1. A controller characterized by comprising: include: shell; A control circuit board is disposed inside the housing, and a chip is provided on one side of the control circuit board; A heat sink is disposed inside the housing and located on the side of the control circuit board close to the chip. The heat sink has ventilation openings corresponding to the chip. A fan, disposed in the housing and located on the side of the heat sink away from the control circuit board, is used to provide cooling airflow to the heat sink and the vent.

2. The controller of claim 1, wherein, The radiator is provided with one or more ventilation openings. If the radiator is provided with multiple ventilation openings, the multiple ventilation openings are arranged corresponding to multiple positions on the control circuit board.

3. The controller of claim 1, wherein, The outer casing is made of plastic.

4. The controller of claim 1, wherein, The heat sink includes a heat-conducting plate and heat dissipation fins.
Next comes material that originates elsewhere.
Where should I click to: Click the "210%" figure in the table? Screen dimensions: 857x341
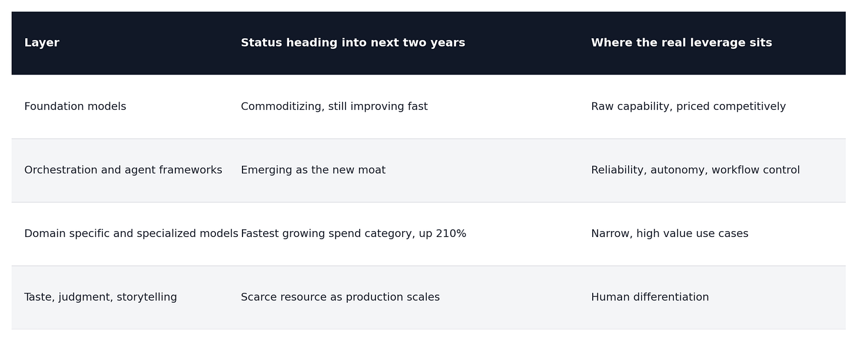[x=451, y=233]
The heat dissipation fins are disposed on one side of the heat-conducting plate. The side of the heat-conducting plate away from the heat dissipation fins is used to fit against the control circuit board. The vent is disposed on the heat-conducting plate.

5. The controller of claim 1, wherein, The housing includes a first housing and a second housing connected to each other. The control circuit board is connected to the inside of the first housing, and the second housing, the fan, and the heat sink are connected.

6. The controller according to claim 5, characterized in that, The first housing includes a base plate and a surrounding edge, the surrounding edge being connected to the perimeter of the base plate, and a reinforcing rib being provided between the base plate and the surrounding edge. The reinforcing rib has support positions for supporting the control circuit board; and / or, The base plate is provided with a positioning post, and the control circuit board is provided with a positioning hole, with the positioning post passing through the positioning hole.

7. The controller according to claim 5, characterized in that, The second housing is provided with a fan slot, and the fan is secured in the fan slot.

8. The controller according to claim 5, characterized in that, The first housing has multiple fixing holes around its perimeter. The distance between any two fixing holes along the long and short sides of the controller is set to a multiple of a preset distance.

9. The controller according to claim 5, characterized in that, The controller is configured as a domain controller, and the second housing has a debug port.

10. A mobile platform, characterized in that, Includes the controller described in any one of claims 1-9.